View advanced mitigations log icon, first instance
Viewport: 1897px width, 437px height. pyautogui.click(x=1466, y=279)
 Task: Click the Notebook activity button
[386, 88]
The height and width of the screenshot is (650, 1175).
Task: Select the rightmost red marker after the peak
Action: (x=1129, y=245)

########

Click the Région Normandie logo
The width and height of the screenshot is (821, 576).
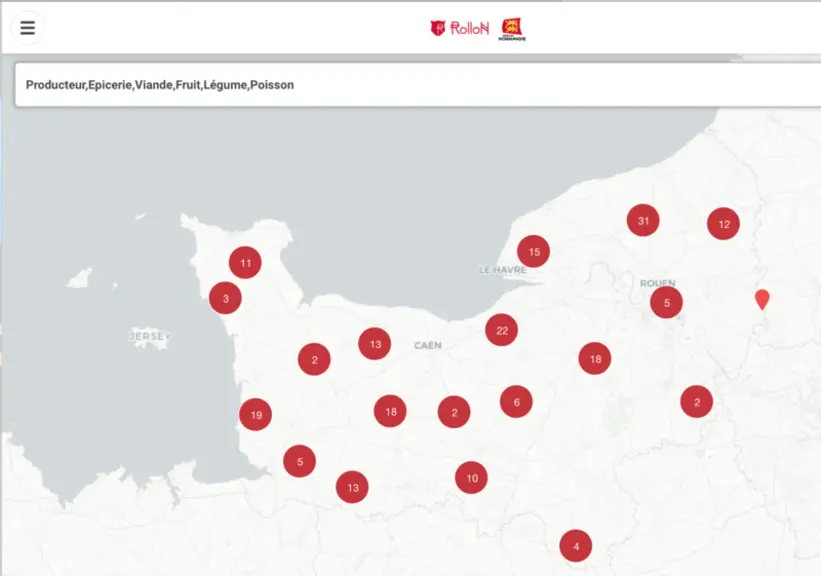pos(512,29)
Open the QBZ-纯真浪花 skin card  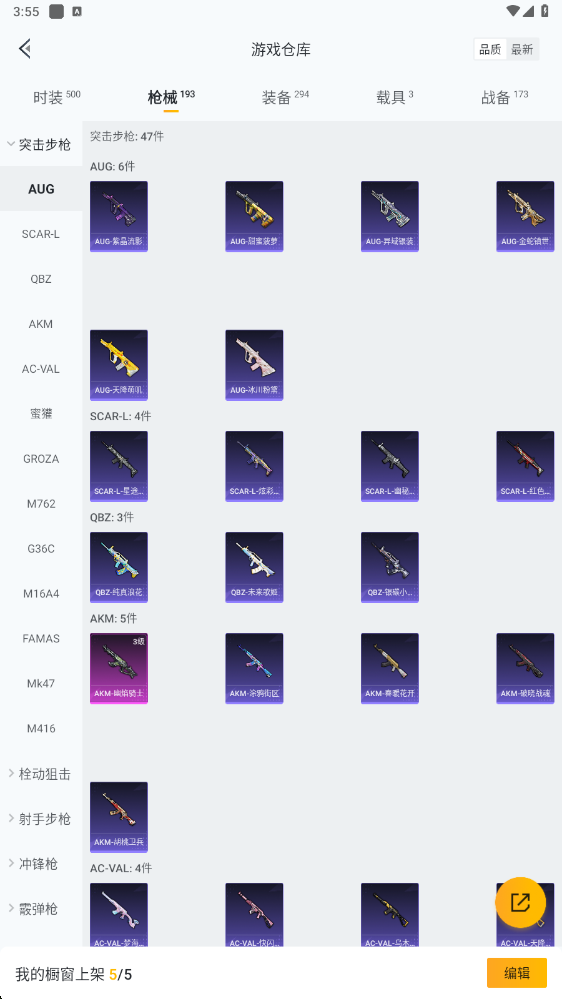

########

WHAT YOU WILL DO: Above is the material; set down exactly its lines from the one containing "The width and" down to the one containing "Open the QBZ-纯真浪花 skin card", both included, leaving out any pictures.

FINISHED EXERCISE:
The width and height of the screenshot is (821, 576).
pos(512,29)
Open the QBZ-纯真浪花 skin card  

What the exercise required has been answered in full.